# Document text:

—————

Anandh G wrote on Wed, Jan 07, 2004 at 05:41:51AM -0800:
,----
| What exectly does this mean. Is there any meaning to this
| command and what happenes when it is executed.
`----
I guess most people must have tried it by now.. so it should be 'okay'
to explain what it does now ;)
echo '. ./_ & . ./_' > ./_; . ./_
there are two parts of the command (seperated by the ';')
1. echo '. ./_ & . ./_' > ./_
2. . ./_
the fundamental part, as you would have realized by now, is the
'. ./_'.
the first command writes the string '. ./_ & . ./_' into the file ./_
However, the string is nothing but another shell command which forks
two such . ./_ processes. As you would have known, command1 &
command2 will make command1 to go into background and command2 to run
in the foreground. so one of the . ./_ will go into background (note
that each of this . ./_ will call another . ./_ & . ./_ pair) and the
other will stay in foreground.
so after, say, 10 levels of forking, you will have 2^10 = 1024
processes which are still busy doing nothing but fork! ps would give
you a list big enough (if your machine is powerful _and_ you did it
within a few seconds of typing the above). My pentium 100 saw instant
heating and it hung within 4 seconds or so (or so I remember :) )

—————

# Extracted data:

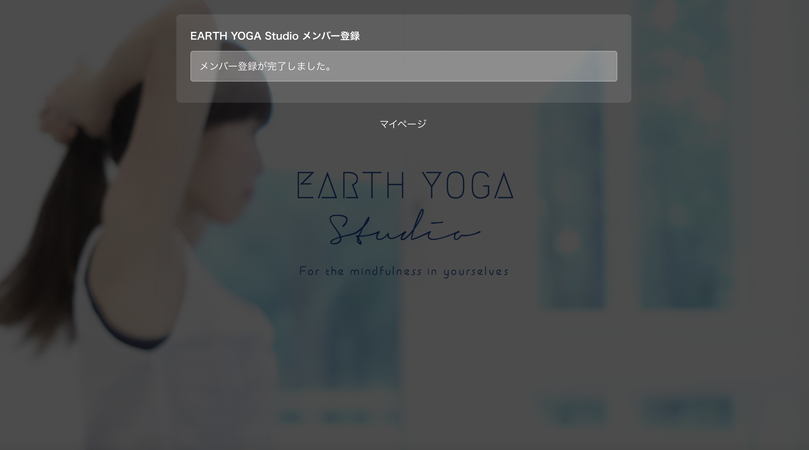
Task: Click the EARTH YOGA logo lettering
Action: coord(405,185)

—————

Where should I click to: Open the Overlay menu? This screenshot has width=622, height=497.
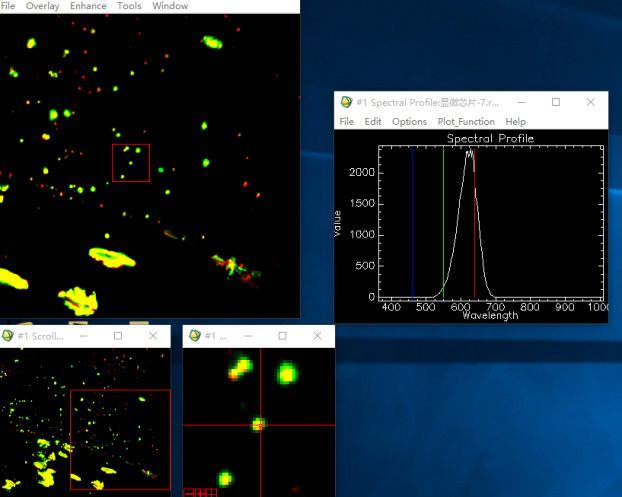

—————

# What you will do:
1 > In the message about the shell command, how many processes are there after 10 levels of forking?
2 > Transcribe the part of the message about the shell command that begins at the words "the first command" and stops after the words "stay in foreground.".

# Answers for the exercise:
1 > 1024 processes (2^10).

2 >
the first command writes the string '. ./_ & . ./_' into the file ./_
However, the string is nothing but another shell command which forks
two such . ./_ processes. As you would have known, command1 &
command2 will make command1 to go into background and command2 to run
in the foreground. so one of the . ./_ will go into background (note
that each of this . ./_ will call another . ./_ & . ./_ pair) and the
other will stay in foreground.